Another potential issue is the incorporation of new data into the model. Traditional approaches require starting from scratch with a new dataset result of the combination of the old data with the new samples available. This is particularly problematic in real-time applications where you have new data available now and then. In many real applications, the solution is to perform a continuous integration pipeline which can deploy a new model nearly several times per minute.

Finally, another problem of the traditional approach is the availability of the features. Some features might not be accessible at the particular point in time you are at, for example, a particular state of an object or an amount at a warehouse is not available in a week or month because the data is updated.

# Incremental learning

Incremental learning is also called online learning or stream learning, however, if you google "online learning", it is unlikely that the results are what you were looking for. Consequently, the terms "incremental learning" and "stream learning" are usually preferred. Behind incremental learning is a very clear idea which it is is to fit a model according to a continuous stream of data. In other words, the data isn't available in its entirety, but rather the observations are provided one by one. For example, imagine the previous classical example which, instead of the data set, we have a reference point providing one sample at a time. This can be simulated with a simple loop, such as:

In [5]:
for xi, yi in zip(X, y):
    pass

Since the data is already in memory, this is not the ideal scenario to exemplify it. However, keep in mind that in this particular case we are using each sample a single time. This can also be used in the same way by iterating on the results from a CSV file, a Kafka stream, an SQL query, etc.
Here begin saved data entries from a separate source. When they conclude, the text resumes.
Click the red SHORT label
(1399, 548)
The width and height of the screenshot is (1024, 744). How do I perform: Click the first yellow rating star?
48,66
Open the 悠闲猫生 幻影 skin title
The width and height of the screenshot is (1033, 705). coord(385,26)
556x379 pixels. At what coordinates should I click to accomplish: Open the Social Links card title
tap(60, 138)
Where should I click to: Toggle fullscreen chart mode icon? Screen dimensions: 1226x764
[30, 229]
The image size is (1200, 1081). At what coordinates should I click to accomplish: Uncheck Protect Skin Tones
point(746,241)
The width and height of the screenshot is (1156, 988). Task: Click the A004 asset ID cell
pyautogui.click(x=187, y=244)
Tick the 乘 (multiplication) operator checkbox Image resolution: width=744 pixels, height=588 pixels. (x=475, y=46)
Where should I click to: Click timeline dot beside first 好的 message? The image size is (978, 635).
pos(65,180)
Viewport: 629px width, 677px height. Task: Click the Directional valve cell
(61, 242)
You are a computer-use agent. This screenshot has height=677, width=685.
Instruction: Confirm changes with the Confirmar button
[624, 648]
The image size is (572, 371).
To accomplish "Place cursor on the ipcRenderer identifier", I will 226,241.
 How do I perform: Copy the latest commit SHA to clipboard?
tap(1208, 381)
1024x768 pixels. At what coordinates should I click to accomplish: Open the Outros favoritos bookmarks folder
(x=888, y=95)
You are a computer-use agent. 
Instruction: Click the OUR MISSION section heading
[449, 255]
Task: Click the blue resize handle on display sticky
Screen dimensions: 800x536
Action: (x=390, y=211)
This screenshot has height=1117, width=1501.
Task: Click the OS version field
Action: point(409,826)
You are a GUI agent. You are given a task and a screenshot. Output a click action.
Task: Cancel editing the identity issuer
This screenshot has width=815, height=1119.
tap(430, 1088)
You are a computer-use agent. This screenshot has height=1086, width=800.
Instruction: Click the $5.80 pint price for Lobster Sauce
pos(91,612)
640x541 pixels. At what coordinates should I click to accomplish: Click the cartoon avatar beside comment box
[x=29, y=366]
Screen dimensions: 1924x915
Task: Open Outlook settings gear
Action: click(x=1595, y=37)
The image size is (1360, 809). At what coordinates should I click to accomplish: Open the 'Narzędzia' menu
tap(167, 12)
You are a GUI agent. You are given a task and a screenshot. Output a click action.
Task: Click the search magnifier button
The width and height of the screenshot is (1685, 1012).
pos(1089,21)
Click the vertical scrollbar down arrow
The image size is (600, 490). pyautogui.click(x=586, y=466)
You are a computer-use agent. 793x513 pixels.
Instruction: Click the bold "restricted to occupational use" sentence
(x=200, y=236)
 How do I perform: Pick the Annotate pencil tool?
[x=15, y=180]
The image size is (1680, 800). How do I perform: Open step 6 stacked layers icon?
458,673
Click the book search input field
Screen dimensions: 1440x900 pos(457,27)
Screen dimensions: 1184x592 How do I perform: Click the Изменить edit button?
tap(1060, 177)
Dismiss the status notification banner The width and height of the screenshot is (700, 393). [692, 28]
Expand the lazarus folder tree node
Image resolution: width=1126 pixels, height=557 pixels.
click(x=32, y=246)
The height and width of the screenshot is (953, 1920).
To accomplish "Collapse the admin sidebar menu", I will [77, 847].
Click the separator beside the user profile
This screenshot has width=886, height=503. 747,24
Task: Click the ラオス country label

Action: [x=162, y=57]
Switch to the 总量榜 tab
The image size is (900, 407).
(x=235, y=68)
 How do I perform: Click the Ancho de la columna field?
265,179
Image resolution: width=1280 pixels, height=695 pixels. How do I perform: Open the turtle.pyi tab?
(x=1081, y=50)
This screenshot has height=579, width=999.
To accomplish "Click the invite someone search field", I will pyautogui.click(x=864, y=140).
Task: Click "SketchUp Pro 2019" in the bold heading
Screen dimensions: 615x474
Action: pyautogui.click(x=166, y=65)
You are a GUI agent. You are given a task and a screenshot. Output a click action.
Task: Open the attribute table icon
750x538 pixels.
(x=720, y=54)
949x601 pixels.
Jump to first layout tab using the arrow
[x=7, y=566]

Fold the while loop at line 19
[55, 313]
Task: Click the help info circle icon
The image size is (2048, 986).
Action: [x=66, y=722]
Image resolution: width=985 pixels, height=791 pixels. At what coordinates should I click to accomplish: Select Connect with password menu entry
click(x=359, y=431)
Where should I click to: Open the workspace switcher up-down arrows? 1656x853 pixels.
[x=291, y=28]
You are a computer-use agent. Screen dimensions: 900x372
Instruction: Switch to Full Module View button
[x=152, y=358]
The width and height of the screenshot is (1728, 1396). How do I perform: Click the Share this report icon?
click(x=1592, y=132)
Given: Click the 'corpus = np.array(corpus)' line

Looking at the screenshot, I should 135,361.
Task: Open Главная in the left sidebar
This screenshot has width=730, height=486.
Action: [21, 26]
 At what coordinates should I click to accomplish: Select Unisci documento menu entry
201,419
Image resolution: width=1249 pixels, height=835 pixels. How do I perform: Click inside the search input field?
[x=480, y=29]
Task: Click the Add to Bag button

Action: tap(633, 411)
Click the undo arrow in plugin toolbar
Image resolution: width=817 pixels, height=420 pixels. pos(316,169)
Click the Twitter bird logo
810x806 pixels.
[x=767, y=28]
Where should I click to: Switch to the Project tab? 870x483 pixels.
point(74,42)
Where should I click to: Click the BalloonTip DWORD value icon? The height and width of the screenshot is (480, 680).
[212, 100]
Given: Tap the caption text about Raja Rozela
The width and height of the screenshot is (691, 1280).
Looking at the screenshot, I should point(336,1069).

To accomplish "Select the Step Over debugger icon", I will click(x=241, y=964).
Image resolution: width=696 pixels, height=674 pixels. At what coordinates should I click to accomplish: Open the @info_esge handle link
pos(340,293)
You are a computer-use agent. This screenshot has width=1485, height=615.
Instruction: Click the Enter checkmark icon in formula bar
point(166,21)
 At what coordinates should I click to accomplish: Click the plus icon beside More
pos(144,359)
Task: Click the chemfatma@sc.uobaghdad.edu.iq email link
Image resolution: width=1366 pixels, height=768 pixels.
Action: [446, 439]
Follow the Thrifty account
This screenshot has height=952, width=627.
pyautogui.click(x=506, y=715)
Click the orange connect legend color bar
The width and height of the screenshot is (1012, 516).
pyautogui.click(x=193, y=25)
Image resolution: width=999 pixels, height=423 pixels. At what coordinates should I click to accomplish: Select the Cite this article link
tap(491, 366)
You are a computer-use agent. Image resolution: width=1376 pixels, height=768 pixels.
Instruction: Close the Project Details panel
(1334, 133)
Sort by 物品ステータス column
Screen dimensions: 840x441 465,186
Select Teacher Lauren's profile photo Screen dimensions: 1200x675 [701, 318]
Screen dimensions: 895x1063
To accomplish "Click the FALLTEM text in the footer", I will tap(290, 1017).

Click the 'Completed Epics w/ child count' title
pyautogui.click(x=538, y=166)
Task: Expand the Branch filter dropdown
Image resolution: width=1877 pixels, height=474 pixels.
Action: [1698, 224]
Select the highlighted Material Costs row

One particular point to be aware of is the fact that in this example `xi` is an instance of `numpy.array`. By its design, the library that we are using, `river`, uses the class `dict` as the base of its behaviour. The authors of the library assume a point of view where each observation represents a single sample which could make sense from the point of view of a stream of data. It is no limitation but something to be aware of when performance is required. Remember that `dict` is implemented in **Python**, while the `numpy.array` is implemented at a low level in **C** and **Fortran**. One of the advantages of using `dict` is easy access to the features and a clearer program.

In [6]:
print(f"In numpy.array format:{xi}\n")
print(f"In dict format: {dict(zip(dataset.feature_names, xi))}")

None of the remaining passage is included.